Kunstdiebe und Junkies brechen in Kirchen ein – Deus lo vult!


Foto: pa/dpa/dpa-ZB 2008 konnten Besucher das Borghorster Stiftskreuz noch in einer Ausstellung in Magdeburg bewundern, fünf Jahre später wurde es gestohlen
Foto: pa/dpa/dpa-ZB 2008 konnten Besucher das Borghorster Stiftskreuz noch in einer Ausstellung in Magdeburg bewundern, fünf Jahre später wurde es gestohlen
Den Kirchen machen spezielle Einbrecher zu schaffen: Diebe, die im Auftrag von Kunstsammlern zuschlagen. Der ideelle Schaden solcher Taten ist oft irreparabel. Die Gemeinden rüsten sich.
 

Von Tobias Heimbach | DIE WELT

Jahr für Jahr steigt die Zahl der Einbrüche in Deutschland: 167.000 Wohnungseinbrüche registrierte die Polizei 2015 – und damit zehn Prozent mehr als im Jahr davor. Auch Kirchen sind von dem Kriminalitätsanstieg inzwischen betroffen.

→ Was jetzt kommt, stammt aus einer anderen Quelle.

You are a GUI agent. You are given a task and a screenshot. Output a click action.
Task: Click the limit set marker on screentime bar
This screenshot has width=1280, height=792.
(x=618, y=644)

Und ihnen machen besondere Täter zu schaffen: „Am besten organisiert sind die Diebe, die im Auftrag von Sammlern stehlen“, sagt Lutz Dettmer vom Ecclesia Versicherungsdienst. Die Auftraggeber haben es auf Kunstschätze oder sakrale Gegenstände abgesehen.